Posted: 26 November 2018 | | No comments yet

MedUni Vienna researchers have developed a way to use retinal imaging to diagnose diabetes, explaining how the technique could be used for other conditions…

diabetes

MedUni Vienna’s Department of Ophthalmology and Optometrics has revealed its progress in using digital retinal screening to diagnose patients with diabetes.

“Exactly one year ago, we spoke about the fact that, in future, it will be possible to diagnose diabetes from the eye using automatic digital retinal screening, without the assistance of an ophthalmologist – 12 months on, MedUni Vienna is right in the middle of this digital revolution,” said Dr Ursula Schmidt-Erfurth, Head of MedUni Vienna’s Department of Ophthalmology and Optometrics.

One of the latest developments is automatic diabetes screening, which was recently implemented at MedUni Vienna.

“Patients flock to the Department to undergo this retinal examination to detect any diabetic changes.

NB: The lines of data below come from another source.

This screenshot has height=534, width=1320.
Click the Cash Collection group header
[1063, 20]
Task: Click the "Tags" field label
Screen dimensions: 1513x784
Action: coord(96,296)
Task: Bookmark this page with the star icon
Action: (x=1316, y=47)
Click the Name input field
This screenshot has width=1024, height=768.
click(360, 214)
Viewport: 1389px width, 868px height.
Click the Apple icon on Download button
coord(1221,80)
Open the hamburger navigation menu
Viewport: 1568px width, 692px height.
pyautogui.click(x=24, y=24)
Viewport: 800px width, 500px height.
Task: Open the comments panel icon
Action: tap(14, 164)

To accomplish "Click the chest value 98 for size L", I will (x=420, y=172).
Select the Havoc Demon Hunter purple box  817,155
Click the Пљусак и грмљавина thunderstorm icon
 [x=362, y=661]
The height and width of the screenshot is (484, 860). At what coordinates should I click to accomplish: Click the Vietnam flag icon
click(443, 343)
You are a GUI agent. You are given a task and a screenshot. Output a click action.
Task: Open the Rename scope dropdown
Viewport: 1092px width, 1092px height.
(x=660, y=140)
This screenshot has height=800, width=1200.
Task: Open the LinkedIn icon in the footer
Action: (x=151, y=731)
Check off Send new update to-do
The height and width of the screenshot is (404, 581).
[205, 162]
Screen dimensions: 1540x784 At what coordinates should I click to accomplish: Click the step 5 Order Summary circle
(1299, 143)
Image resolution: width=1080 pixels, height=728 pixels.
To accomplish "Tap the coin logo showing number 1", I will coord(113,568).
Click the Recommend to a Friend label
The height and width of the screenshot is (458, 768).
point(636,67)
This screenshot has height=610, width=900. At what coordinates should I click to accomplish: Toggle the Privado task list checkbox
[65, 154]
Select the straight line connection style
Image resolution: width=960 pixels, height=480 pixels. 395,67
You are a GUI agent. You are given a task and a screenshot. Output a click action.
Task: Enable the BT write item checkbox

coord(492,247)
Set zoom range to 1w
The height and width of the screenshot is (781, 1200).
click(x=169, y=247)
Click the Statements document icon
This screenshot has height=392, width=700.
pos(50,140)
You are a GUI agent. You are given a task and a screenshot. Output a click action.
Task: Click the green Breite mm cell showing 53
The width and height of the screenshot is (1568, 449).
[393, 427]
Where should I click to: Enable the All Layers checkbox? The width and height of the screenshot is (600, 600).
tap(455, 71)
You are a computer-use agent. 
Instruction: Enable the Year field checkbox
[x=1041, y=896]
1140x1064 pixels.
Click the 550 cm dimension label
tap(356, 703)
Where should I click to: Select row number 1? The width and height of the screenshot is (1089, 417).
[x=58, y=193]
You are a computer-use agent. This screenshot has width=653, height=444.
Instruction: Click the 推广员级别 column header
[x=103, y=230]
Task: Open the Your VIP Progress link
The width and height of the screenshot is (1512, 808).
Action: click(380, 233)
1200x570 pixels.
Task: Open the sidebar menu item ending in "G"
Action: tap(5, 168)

It takes just a few minutes and is completely non-invasive,” reported Dr Schmidt-Erfurth. Essentially this technique can detect all stages of diabetic retinal disease – high-resolution digital retinal images with two million pixels are taken and analysed within seconds – but Big Data offers even more potential: it is already possible to diagnose an additional 50 other diseases in this way.

The Division of Cardiology led by Dr Christian Hengstenberg within the Department of Medicine II is working on how digital retinal analysis can also be used in future for the early diagnosis of cardiovascular diseases.

“This AI medicine is ‘super human’,” emphasises Dr Schmidt-Erfurth. “The algorithms are quicker and more accurate. They can analyse things that an expert cannot detect with the naked eye.”

And yet the commitment to Big Data and Artificial Intelligence is not a plea for medicine without doctors, which some experts predict for the not-to-distant future. “What we want are ‘super doctors’, who are able to use the high-tech findings to make the correct, individualised therapeutic decision for their patients, in the spirit of precision medicine, rather than leaving patients on their own.”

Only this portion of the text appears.